-- Opening Marker --

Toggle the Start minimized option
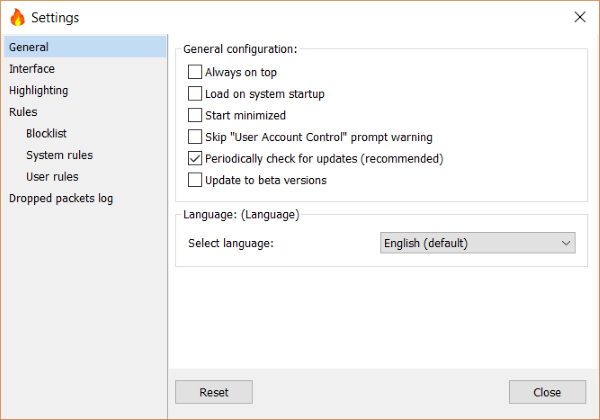Image resolution: width=600 pixels, height=420 pixels. click(x=195, y=115)
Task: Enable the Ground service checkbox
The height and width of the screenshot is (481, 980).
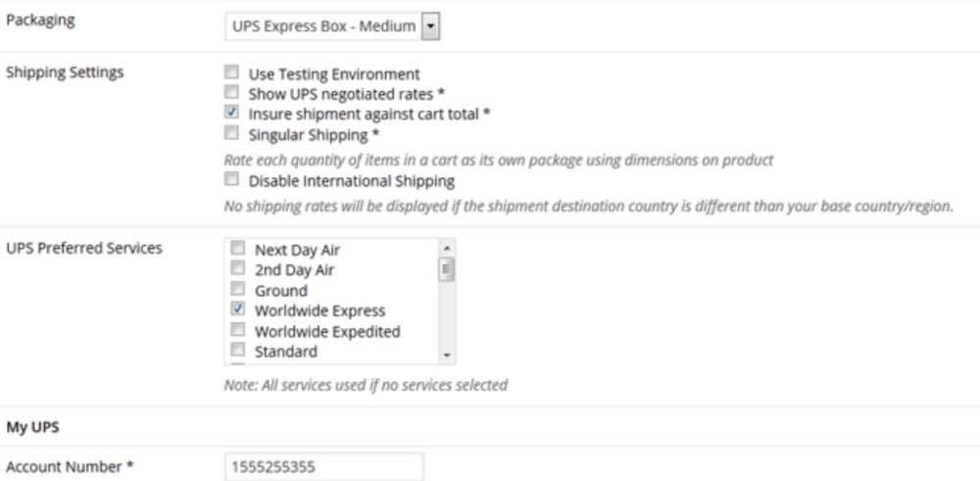Action: coord(238,289)
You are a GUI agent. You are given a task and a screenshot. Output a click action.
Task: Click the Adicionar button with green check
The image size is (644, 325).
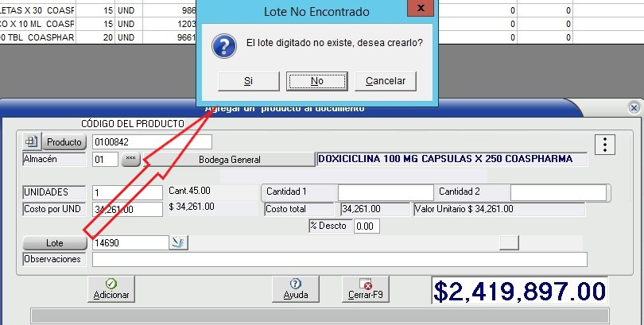[x=111, y=289]
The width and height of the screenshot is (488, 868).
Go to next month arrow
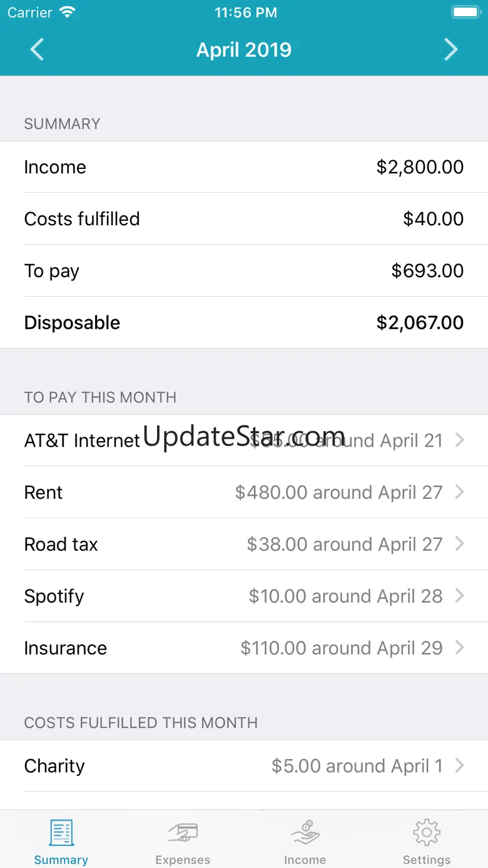(x=450, y=50)
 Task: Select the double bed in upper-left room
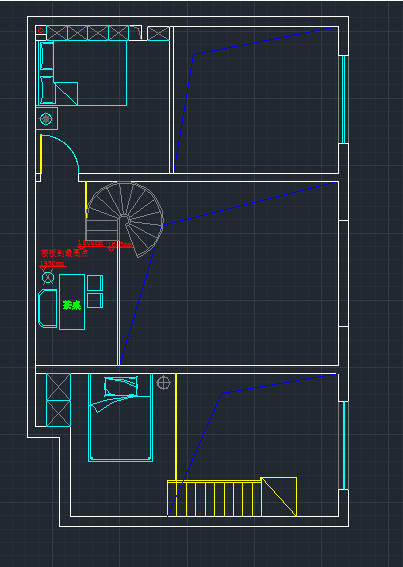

-- Closing Marker --

# Problem to work on
Where pictures appear, omit them, and transcribe exactly, with nothing else, the lines from the line with "Go to next month arrow" through the final line of the records above, both ends included.

# Completed exercise
Go to next month arrow
(x=450, y=50)
 Task: Select the double bed in upper-left room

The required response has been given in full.